All lines from the one with "Given: Click the 上传 (Upload) button" through the end of the records below are to be given again exactly, and nothing else.
++++ RECORDS FOR THIS TASK
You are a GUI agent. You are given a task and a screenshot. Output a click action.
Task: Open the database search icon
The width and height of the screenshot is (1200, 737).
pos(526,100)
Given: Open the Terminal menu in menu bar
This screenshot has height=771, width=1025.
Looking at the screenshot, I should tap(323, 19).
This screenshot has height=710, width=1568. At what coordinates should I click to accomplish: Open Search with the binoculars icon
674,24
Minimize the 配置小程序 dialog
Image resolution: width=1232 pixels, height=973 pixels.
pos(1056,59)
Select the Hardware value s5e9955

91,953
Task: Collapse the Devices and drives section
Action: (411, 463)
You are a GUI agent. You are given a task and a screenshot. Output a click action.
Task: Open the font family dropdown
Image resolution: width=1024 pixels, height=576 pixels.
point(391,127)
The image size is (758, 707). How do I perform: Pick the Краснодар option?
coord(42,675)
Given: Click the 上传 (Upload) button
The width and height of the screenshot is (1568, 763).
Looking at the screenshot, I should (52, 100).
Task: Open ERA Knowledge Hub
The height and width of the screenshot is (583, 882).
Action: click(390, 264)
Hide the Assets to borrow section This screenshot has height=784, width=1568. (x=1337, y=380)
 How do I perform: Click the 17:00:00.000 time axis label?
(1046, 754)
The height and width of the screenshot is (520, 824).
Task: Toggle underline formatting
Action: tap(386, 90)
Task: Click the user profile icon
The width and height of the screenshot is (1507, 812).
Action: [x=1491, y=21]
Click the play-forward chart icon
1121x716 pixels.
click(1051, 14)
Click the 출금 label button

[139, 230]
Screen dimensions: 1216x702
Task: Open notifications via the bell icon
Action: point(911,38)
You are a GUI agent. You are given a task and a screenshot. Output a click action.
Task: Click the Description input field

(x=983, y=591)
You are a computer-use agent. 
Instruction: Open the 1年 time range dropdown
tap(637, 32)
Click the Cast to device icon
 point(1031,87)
++++++++
_REPLY_:
Given: Click the 上传 (Upload) button
The width and height of the screenshot is (1568, 763).
Looking at the screenshot, I should (52, 100).
Task: Open ERA Knowledge Hub
The height and width of the screenshot is (583, 882).
Action: click(390, 264)
Hide the Assets to borrow section This screenshot has height=784, width=1568. (x=1337, y=380)
 How do I perform: Click the 17:00:00.000 time axis label?
(1046, 754)
The height and width of the screenshot is (520, 824).
Task: Toggle underline formatting
Action: tap(386, 90)
Task: Click the user profile icon
The width and height of the screenshot is (1507, 812).
Action: [x=1491, y=21]
Click the play-forward chart icon
1121x716 pixels.
click(1051, 14)
Click the 출금 label button

[139, 230]
Screen dimensions: 1216x702
Task: Open notifications via the bell icon
Action: point(911,38)
You are a GUI agent. You are given a task and a screenshot. Output a click action.
Task: Click the Description input field

(x=983, y=591)
You are a computer-use agent. 
Instruction: Open the 1年 time range dropdown
tap(637, 32)
Click the Cast to device icon
 point(1031,87)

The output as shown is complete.